Where Tesla Stands on Robotaxis

Meanwhile, Tesla continues pushing forward with its own robotaxi ambitions, though not quite at the pace Musk originally projected. The company missed its goal of launching driverless operations in Austin by the end of last year. Still, Musk shared that a Tesla Model Y robotaxi drove him around autonomously in late 2024, and that's not nothing.
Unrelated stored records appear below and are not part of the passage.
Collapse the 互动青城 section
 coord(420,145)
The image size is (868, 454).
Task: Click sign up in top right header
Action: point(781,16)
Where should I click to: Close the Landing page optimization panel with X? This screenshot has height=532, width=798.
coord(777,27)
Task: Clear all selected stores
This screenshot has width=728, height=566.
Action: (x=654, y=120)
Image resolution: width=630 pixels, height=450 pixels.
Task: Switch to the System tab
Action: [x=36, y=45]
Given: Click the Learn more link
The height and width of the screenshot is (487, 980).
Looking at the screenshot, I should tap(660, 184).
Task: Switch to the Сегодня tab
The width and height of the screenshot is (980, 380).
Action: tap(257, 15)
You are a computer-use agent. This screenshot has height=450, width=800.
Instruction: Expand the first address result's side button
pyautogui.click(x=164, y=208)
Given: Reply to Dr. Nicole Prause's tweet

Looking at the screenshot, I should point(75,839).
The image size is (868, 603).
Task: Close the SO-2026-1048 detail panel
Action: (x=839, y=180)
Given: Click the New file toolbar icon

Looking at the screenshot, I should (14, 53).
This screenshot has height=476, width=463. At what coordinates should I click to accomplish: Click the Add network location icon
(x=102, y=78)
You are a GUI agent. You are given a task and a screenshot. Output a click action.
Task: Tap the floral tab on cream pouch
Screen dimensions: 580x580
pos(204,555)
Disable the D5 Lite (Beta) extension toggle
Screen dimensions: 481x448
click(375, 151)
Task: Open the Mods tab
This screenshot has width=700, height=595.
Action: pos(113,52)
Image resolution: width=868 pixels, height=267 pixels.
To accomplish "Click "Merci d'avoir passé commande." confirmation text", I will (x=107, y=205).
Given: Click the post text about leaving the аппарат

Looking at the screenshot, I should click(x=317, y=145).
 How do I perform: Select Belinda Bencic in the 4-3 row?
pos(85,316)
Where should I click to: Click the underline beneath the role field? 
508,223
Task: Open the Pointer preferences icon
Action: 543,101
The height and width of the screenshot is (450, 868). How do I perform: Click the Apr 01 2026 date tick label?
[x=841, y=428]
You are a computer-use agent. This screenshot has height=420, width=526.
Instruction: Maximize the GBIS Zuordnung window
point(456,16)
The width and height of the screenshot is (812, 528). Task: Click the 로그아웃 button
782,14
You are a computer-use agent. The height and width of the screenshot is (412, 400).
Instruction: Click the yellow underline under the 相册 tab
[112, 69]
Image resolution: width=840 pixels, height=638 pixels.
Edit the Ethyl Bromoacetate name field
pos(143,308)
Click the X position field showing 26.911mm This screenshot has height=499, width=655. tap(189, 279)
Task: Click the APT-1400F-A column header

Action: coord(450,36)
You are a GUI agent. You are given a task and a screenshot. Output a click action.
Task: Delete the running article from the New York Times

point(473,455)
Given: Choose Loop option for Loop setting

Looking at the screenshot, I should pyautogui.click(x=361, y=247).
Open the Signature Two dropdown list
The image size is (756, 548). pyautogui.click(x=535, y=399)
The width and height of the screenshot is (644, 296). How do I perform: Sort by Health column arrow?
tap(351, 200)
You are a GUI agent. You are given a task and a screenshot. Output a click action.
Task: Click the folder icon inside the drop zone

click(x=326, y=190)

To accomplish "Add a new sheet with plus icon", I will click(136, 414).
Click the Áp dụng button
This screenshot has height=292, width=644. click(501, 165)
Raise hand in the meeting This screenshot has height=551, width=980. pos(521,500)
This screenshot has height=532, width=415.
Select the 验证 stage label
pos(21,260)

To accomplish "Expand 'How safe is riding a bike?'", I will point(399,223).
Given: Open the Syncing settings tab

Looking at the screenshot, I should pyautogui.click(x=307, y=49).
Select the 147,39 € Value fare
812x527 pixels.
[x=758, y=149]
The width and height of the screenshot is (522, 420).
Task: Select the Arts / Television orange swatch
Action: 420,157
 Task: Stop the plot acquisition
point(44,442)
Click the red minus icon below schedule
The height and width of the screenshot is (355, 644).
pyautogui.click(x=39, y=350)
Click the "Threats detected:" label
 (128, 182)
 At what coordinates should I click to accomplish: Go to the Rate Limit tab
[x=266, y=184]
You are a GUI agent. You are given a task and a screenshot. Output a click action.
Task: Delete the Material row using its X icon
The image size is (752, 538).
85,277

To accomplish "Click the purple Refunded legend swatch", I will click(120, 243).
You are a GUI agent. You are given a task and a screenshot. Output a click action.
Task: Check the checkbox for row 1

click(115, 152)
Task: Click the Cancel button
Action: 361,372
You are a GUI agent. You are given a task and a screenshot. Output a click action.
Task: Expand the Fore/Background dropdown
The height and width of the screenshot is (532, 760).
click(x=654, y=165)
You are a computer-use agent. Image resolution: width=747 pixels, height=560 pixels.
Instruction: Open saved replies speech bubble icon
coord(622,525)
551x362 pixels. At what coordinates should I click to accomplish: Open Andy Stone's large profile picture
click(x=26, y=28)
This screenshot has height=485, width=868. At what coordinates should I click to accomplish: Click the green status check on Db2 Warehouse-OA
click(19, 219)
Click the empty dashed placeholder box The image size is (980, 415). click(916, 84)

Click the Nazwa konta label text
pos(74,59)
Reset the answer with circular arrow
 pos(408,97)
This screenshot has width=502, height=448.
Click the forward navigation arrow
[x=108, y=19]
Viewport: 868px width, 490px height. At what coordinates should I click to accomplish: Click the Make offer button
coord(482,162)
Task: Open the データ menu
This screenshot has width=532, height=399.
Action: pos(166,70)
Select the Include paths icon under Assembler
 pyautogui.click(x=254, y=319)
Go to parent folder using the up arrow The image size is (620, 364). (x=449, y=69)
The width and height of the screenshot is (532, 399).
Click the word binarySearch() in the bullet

Multiple Cybercab prototypes have been spotted testing across Austin and California, giving the public glimpses of what Tesla's purpose-built robotaxi might look like in action. Musk has said production of the vehicle will scale up during 2026, though anyone who's followed his timelines knows to take that with appropriate caution.

The Real Challenge

What makes Musk's comments interesting is that he's not really arguing about the technology itself. Nvidia has serious AI chops, and nobody's questioning that. The issue he's flagging is distribution, which in this context means deploying self-driving systems that work reliably across all the unpredictable scenarios real-world driving throws at you. That last few percentage points of reliability requires solving for thousands of rare but critical situations, and that's exponentially harder than the initial development.

It's a reminder that in autonomous driving, getting close isn't good enough. The technology needs to handle not just normal conditions, but also the weird stuff: unexpected road closures, unusual weather, construction zones configured in ways nobody anticipated, pedestrians doing unpredictable things. That's the long tail Musk and Elluswamy are talking about.

Price Action: Tesla (TSLA) shares declined 0.14% to $451.05 in after-hours trading.